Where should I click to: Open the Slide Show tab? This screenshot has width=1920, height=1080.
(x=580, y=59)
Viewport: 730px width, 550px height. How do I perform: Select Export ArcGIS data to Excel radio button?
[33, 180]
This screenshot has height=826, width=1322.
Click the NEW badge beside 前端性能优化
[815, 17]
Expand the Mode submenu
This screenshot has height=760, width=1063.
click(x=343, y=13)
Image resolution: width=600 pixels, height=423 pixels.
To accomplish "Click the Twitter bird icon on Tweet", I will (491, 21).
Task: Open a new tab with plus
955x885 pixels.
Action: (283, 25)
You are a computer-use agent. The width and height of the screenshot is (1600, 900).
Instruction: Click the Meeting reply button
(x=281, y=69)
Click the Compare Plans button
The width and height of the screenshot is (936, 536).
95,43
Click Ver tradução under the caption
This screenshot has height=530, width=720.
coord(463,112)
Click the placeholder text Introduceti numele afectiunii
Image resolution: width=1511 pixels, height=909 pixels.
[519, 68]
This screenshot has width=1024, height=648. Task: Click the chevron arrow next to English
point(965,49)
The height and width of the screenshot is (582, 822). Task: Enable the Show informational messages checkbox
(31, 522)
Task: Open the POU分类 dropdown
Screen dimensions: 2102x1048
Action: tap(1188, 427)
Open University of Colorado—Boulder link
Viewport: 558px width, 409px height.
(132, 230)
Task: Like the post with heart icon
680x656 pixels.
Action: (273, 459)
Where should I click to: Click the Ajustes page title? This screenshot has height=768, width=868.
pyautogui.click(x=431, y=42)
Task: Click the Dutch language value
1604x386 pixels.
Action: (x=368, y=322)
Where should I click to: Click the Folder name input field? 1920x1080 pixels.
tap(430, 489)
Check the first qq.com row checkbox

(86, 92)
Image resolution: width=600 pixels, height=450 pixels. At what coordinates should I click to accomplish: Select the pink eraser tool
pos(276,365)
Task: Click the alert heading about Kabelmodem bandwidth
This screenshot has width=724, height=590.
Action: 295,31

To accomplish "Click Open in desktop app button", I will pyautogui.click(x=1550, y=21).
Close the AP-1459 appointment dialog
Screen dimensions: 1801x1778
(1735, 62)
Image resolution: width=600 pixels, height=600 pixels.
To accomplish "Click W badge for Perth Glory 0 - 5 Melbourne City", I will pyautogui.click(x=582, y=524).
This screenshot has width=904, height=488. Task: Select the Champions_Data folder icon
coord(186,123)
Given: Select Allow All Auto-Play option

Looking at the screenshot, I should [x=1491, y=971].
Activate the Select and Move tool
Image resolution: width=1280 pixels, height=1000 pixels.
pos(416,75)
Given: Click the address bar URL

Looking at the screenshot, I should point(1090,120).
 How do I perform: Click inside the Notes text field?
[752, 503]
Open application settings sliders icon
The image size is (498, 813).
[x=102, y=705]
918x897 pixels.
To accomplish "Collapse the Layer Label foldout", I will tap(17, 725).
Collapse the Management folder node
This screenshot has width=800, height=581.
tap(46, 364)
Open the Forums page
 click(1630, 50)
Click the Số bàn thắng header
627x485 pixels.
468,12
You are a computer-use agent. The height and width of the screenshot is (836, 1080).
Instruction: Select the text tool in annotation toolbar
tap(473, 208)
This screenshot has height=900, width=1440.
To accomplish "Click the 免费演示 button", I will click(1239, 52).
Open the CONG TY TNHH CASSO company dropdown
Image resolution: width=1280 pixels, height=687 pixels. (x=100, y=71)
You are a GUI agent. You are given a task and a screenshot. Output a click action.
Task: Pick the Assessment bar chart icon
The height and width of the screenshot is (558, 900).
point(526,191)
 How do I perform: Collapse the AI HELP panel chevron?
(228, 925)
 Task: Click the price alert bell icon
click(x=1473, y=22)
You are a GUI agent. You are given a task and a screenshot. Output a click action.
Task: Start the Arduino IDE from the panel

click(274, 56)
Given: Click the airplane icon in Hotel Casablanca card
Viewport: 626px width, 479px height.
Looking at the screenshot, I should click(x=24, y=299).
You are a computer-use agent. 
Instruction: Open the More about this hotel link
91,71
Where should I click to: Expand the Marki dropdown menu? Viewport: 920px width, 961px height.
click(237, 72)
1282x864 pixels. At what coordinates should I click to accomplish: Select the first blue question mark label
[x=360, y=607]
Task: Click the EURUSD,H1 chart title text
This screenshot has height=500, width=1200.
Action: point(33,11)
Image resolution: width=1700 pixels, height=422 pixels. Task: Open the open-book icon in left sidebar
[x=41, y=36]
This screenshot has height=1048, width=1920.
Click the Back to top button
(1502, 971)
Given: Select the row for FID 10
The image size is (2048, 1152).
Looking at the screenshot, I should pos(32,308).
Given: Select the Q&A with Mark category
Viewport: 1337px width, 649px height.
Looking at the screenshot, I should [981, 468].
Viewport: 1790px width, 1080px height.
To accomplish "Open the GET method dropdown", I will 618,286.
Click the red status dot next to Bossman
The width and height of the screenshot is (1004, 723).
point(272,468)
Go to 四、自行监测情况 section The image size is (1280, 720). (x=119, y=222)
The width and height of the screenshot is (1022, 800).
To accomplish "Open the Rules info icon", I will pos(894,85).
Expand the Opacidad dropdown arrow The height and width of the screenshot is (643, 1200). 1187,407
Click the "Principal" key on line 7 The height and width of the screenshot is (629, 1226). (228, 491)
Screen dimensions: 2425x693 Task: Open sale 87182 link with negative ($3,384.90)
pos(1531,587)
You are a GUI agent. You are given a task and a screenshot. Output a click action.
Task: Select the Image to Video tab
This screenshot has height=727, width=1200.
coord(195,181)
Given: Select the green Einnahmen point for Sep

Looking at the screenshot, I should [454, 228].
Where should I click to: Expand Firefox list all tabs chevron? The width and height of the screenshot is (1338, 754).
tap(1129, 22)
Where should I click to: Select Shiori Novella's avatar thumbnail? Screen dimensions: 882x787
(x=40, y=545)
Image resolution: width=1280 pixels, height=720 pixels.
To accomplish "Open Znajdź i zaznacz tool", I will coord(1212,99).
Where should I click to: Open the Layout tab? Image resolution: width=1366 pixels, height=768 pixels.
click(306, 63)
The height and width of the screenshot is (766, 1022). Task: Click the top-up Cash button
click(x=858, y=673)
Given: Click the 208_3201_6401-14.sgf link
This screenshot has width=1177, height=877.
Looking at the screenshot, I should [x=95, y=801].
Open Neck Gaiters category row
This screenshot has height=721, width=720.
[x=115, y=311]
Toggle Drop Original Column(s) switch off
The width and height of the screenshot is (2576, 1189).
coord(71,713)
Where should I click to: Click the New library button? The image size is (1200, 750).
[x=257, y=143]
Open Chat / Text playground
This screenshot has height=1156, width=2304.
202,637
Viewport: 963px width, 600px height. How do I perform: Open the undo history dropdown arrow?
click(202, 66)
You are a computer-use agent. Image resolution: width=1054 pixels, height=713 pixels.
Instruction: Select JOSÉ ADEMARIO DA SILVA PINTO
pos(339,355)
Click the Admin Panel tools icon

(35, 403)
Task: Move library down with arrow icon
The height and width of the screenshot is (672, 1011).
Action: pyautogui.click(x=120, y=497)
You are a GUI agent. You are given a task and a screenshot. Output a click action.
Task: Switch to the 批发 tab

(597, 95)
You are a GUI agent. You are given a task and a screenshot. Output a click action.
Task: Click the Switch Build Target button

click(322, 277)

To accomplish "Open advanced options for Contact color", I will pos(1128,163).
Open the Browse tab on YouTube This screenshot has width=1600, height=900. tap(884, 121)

- Task:
Rewrite the data in the stretch from the line containing "This screenshot has height=826, width=1322." through the line containing "Action: (283, 25)", swapping "submenu" for "dropdown" and leaving everything else unchanged.

- Answer for the task:
This screenshot has height=826, width=1322.
Click the NEW badge beside 前端性能优化
[815, 17]
Expand the Mode dropdown
This screenshot has height=760, width=1063.
click(x=343, y=13)
Image resolution: width=600 pixels, height=423 pixels.
To accomplish "Click the Twitter bird icon on Tweet", I will (491, 21).
Task: Open a new tab with plus
955x885 pixels.
Action: (283, 25)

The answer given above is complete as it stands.